The company’s stock fell nearly 11 percent on Monday — the biggest percentage decline among big companies in the S&P 500 for the day. The stock is trading at about $18.41, its lowest price since the middle of the recession in March 2009.
The drop follows Standard & Poor’s Ratings move to lower Penney’s credit rating deeper into junk status on Friday. That came after the company reported its third consecutive quarter of big losses and sales declines since it decided earlier this year to get rid of hundreds of coupons and sales each year in favor of predictable low prices every day.
It’s the latest sign that Wall Street isn’t any happier with Penney’s pricing than Main Street is: Investors had pushed Penney stock up 24 percent to about $43 after the company announced the pricing plan in late January. But with Monday’s drop, the company’s stock has lost nearly half its value.
Penney did not immediately return calls seeking comment on Monday afternoon. But during an investor meeting on Friday, executives assured investors that the company has enough money to continue with the strategy. And CEO Ron Johnson, who took the top job a year ago, reiterated his confidence in the plan and said returning the company to growth is "Job. No. 1."
"The CEO was selling the hope, but now investors are looking at what the company will look like in the first half of the year," said Brian Sozzi, a chief equities analyst for research firm NBG Productions who follows the company. "Investors are digesting the reality."
The reality hasn’t been quite what Johnson imagined when he rolled out his plan on Feb. 1. The goal was to wean customers off of the deep discounts that they’d become addicted to, but that were eroding profits.
He got rid of the nearly 600 sales Penney offered at various times throughout the year for a three-tiered strategy that permanently lowered prices on all items in the store by 40 percent, offered monthlong deeper discounts on select merchandise and periodic clearance events throughout the year.
But as Penney’s coupons and sales disappeared, so did its customers. The company’s losses and sales declines began to pile up. Johnson made some tweaks to the pricing plan — he got rid of the monthlong sales events in August — but that didn’t help.
On Friday, the company reported its third consecutive quarterly loss that was lower than Wall Street’s expectations. Penney, based in Plano, Texas, said it lost 56 cents per share, or $123 million in the quarter ended Oct. 27. Revenue dropped 26.6 percent to $2.93 billion in the quarter. Analysts had expected a loss of 15 cents a share on revenue of $3.27 billion.
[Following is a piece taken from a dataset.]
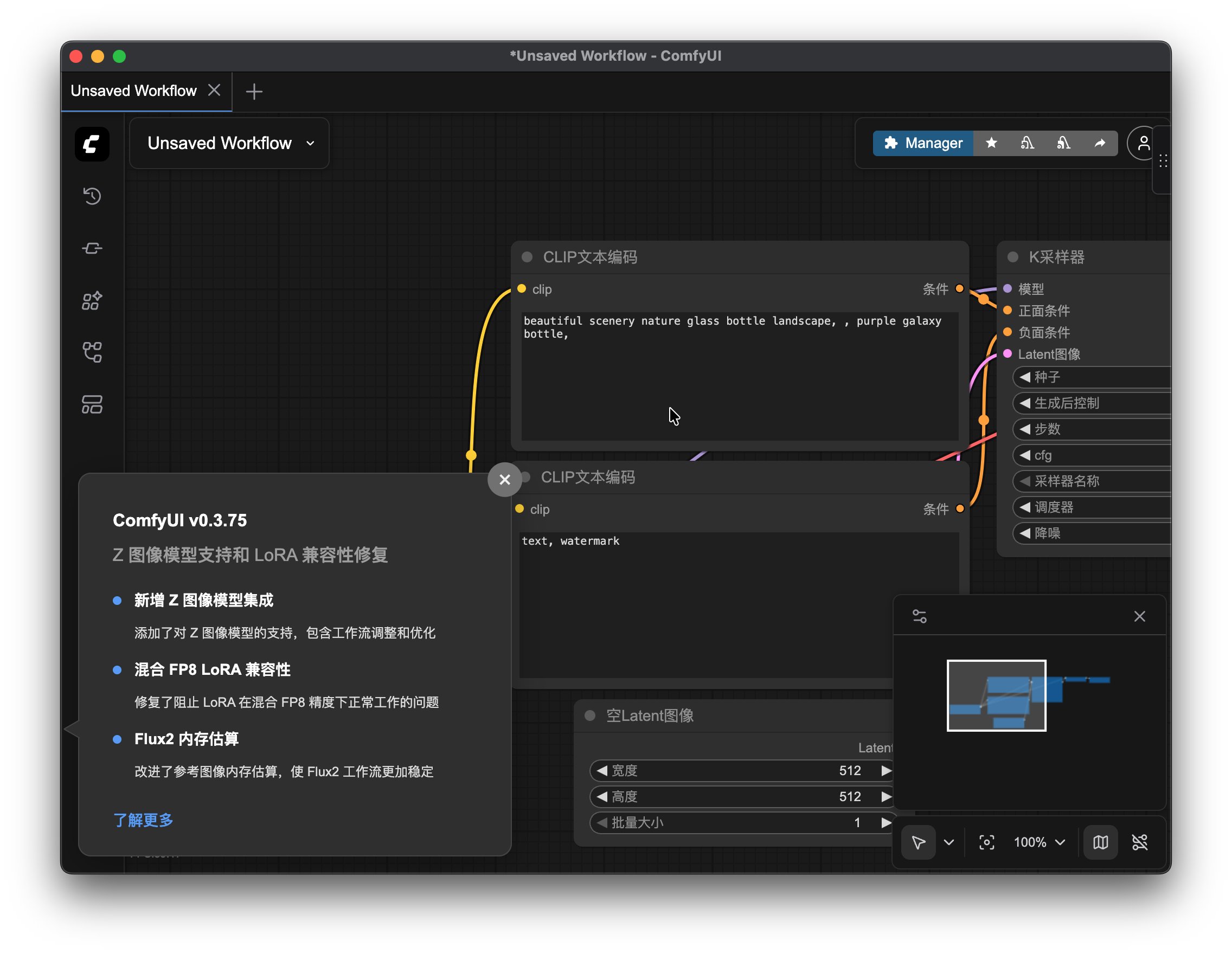
Task: Open the queue history sidebar icon
Action: pos(92,196)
Revenue at stores open at least a year — a key measure of a retailer’s health — plummeted 26.1 percent. That’s higher than the 17.6 percent drop analysts had been expecting for the figure. Meanwhile, the number of customers coming into the store dropped 12 percent from the year-ago period.
On the news, Penney stock fell 5 percent, or $1.05, to close at $20.64 on Friday. That led Standard & Poor’s to lower its corporate credit rating on Penney’s credit, which was already in junk status, by two notches after the market closed.
S&P’s credit analyst David Kuntz said in a statement that although he believes Penney’s outlook is stable because liquidity will remain "adequate," the company’s performance may weaken further over the next 12 months.
"Credit metrics have deteriorated substantially and we believe that they could erode further over the next few quarters," said S&P’s credit analyst David Kuntz in a statement.